[Exercise prompt] Look through the entries that follow and return each line that has the string "input".

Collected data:

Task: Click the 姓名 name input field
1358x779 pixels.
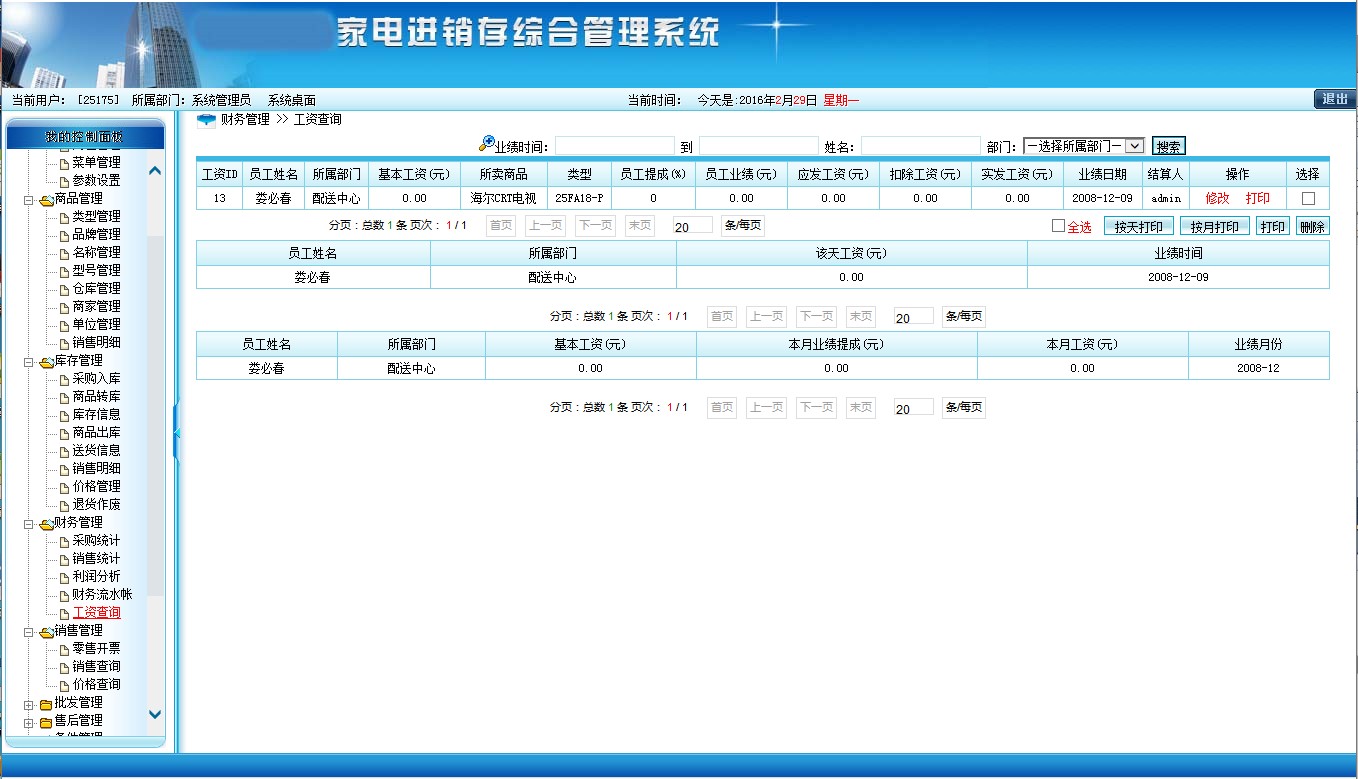Action: click(x=920, y=146)
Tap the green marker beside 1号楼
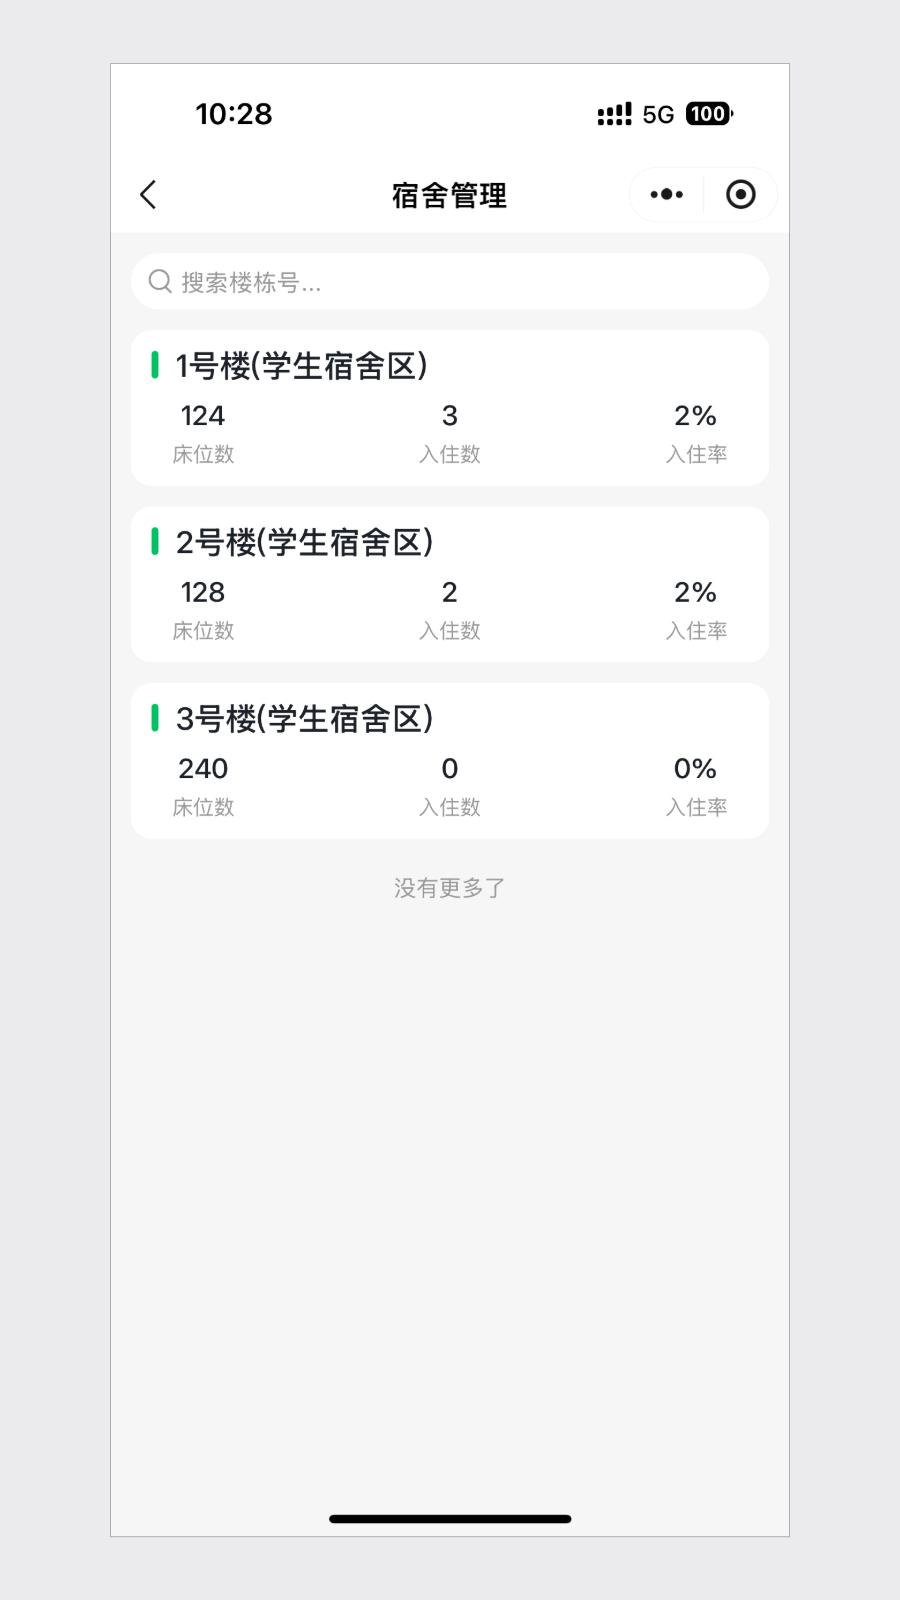 [155, 365]
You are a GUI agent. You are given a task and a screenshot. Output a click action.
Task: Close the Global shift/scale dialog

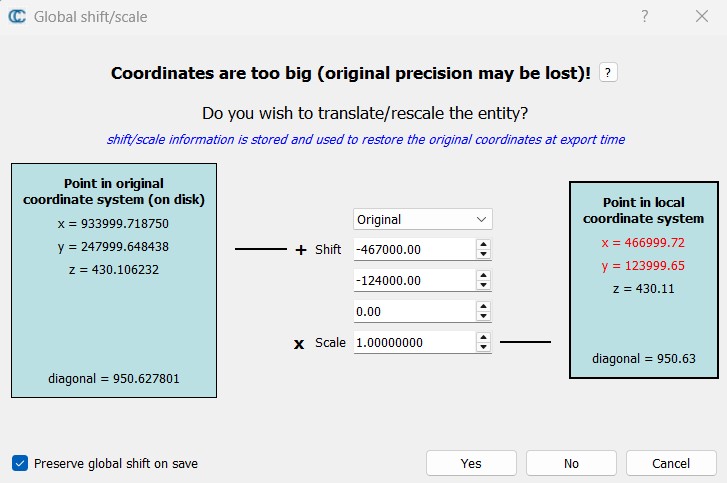(701, 16)

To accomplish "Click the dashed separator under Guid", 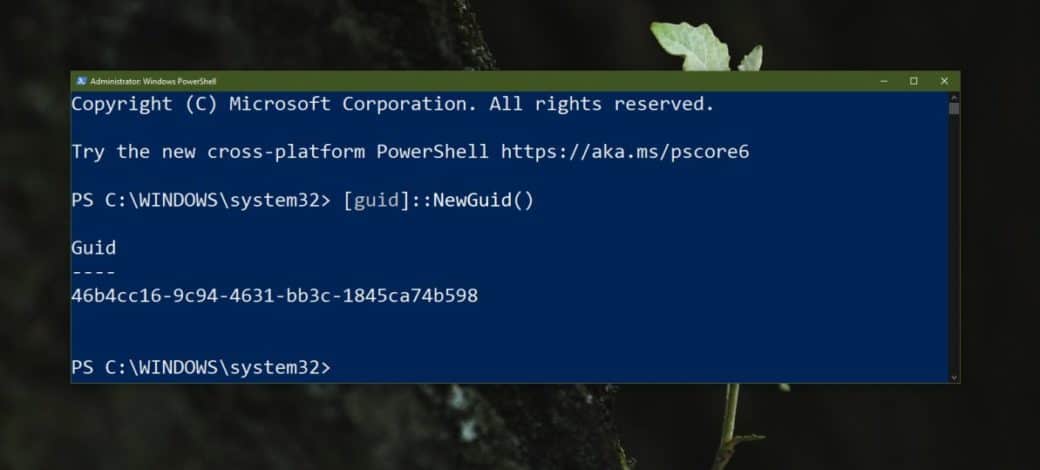I will click(x=93, y=272).
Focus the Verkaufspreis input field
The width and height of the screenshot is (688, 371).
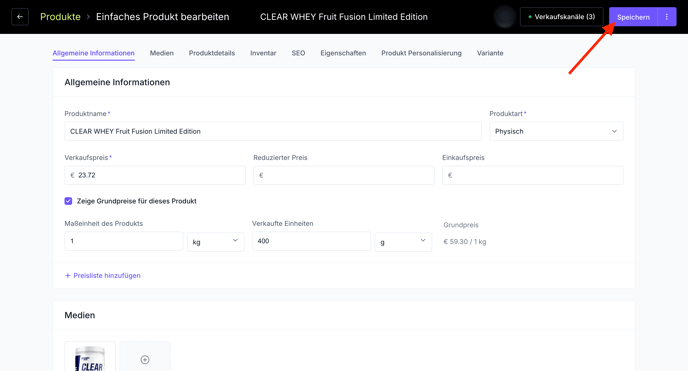click(155, 175)
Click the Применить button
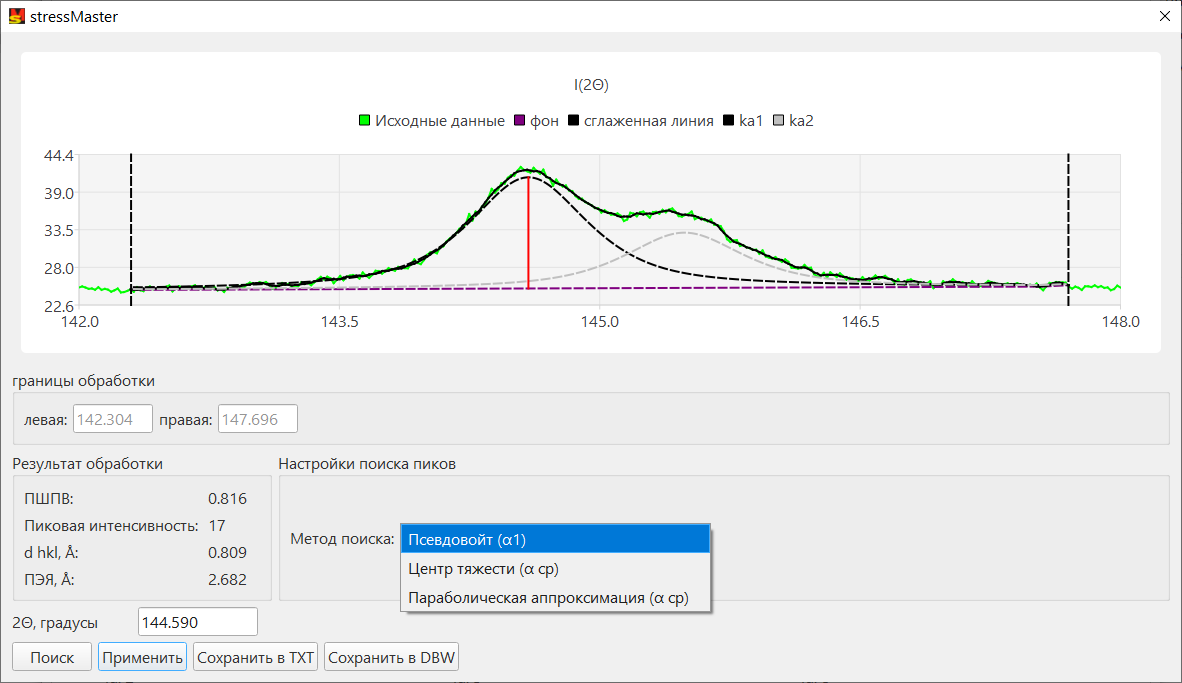 click(142, 657)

[Task answer]
Task: Click the 姓名 name input field
Focus the Verkaufspreis input field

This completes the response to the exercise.